No Time For Bond?
Never go back, that’s all I can say. Despite what anyone may try to convince you, James Bond films were dad films that are now granddad films.
Last week I went over the old 007 movies in the light of new books coming out on this pop-cultural phenomenon, including Thunderbook, a very funny fanboy scene-by-scene analysis ridiculing the 24 films to date (Bond with a seagull on his head, a plane coming out of a horse’s bottom etc) and expected the older ones to fare badly in the gender stakes, but what surprised me was that they weren’t in comparison with the more recent films, which should know better.
The earlier Sean Connery 007s set a gold standard because they were not trying to be anything other than globe-trotting spy adventures. The disastrous appearance of George Lazenby in ‘On Her Majesty’s Secret Service’ gave us flat, talky scenes interspersed with bursts of a great John Barry score (you know you’re in trouble when the second-unit footage is superior to the main scenes). It fractured the series, preparing the way for Roger Moore’s increasingly horrific seduction of girls one third his age.

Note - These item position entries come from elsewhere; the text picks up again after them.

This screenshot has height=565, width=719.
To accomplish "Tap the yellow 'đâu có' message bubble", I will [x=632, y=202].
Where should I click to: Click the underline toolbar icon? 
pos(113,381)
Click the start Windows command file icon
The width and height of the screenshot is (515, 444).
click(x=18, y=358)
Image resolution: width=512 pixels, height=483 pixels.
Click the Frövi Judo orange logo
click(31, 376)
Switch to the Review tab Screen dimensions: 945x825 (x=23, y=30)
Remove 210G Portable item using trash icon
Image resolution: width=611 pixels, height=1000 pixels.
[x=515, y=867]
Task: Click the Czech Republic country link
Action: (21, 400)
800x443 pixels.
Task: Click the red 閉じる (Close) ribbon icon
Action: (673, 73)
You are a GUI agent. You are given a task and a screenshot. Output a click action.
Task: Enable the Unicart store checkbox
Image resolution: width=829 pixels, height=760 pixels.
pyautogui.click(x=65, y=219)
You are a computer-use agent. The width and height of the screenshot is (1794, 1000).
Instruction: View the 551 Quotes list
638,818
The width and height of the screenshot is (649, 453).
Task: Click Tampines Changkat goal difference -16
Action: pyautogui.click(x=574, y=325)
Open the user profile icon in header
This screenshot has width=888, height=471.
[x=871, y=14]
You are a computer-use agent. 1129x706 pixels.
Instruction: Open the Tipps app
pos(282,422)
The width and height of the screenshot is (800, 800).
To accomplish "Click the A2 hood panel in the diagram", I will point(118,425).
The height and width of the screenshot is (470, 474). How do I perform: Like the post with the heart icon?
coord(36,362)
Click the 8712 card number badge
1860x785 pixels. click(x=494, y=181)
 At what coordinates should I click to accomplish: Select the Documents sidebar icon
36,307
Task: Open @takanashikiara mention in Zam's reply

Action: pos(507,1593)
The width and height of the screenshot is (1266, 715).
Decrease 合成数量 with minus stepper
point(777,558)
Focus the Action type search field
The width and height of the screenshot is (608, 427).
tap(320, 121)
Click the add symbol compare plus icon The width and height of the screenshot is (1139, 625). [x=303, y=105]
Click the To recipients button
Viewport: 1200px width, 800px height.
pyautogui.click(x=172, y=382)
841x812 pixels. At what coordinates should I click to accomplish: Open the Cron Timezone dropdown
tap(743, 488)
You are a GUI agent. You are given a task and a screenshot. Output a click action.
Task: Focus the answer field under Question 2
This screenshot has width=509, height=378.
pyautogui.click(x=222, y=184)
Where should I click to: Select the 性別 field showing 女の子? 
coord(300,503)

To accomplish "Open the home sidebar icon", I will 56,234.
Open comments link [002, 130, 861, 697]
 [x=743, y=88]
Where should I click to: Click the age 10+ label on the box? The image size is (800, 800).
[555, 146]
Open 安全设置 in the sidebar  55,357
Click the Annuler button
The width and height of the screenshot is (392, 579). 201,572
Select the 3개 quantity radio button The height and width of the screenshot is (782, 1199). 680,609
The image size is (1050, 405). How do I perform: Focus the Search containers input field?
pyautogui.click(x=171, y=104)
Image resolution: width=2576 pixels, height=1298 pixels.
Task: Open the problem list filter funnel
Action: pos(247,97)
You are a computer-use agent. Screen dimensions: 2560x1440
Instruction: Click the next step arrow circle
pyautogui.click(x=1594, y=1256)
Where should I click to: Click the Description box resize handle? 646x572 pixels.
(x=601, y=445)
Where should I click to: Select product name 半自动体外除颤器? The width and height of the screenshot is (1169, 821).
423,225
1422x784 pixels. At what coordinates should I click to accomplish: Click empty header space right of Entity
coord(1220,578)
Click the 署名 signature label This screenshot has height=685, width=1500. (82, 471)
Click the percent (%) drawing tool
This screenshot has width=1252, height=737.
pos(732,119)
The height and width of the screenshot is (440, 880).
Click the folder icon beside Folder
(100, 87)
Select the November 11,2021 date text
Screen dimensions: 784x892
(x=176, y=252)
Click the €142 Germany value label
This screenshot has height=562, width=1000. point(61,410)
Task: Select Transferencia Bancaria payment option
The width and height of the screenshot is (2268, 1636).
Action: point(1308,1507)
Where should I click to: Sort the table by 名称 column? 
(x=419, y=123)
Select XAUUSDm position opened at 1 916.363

By the time we get to Daniel Craig there’s a painfully earnest effort made to insist that the Bond girls are now fully rounded independent women because they get to kickbox and have two lines of dialogue before falling into bed with Bond. ‘Casino Royale’ kicked off a modern reboot of the franchise set in a recognisable world, with the Daniel Craig films going for a different kind of tough glamour; rainy London night streets, dirty fighting, steely glances, women who don’t parade around in bikinis.
However, the last offering ‘Spectre’ offers the worst example in many years of the old shag-and-kill plots, paying lip-service to a post Me-Too world while completely ignoring it. In this one, Bond beds the daughter of a dead informant, and it’s many-levels wrong. Of course it’s escapist nonsense and we know this, but it feels as if a line has been drawn between our old and new societies that can no longer be crossed.
The most ridiculous part of this is the fact that the press seized upon Phoebe Waller-Bridge being brought in as a writer to signal that times have changed. The series – for many years a Hollywood creation in all but name – has regular American scriptwriters who use a UK writer to anglicise the final script. Last time the playwright Jez Butterworth lent his name to the wash-and-brush-up job.
Bond will continue exactly as before but with a bit of nice new Woke window-dressing, because without its core sensibility of guns and girls there is nothing left. It’s not exactly John Le Carré. We do we tolerate Bond’s behaviour? Because we’ve been given a reason for it now; he is a broken man. And because (like Ian Fleming) he’s considered to exist in a class above us.
It’s appropriate that such an English hero should play the class card; he briefly allows us safe passage into the upper echelons. Bond in a bow-tie was once exotic, back when a gold cigarette case was glamorous. Now he’s exotic because his type no longer exists.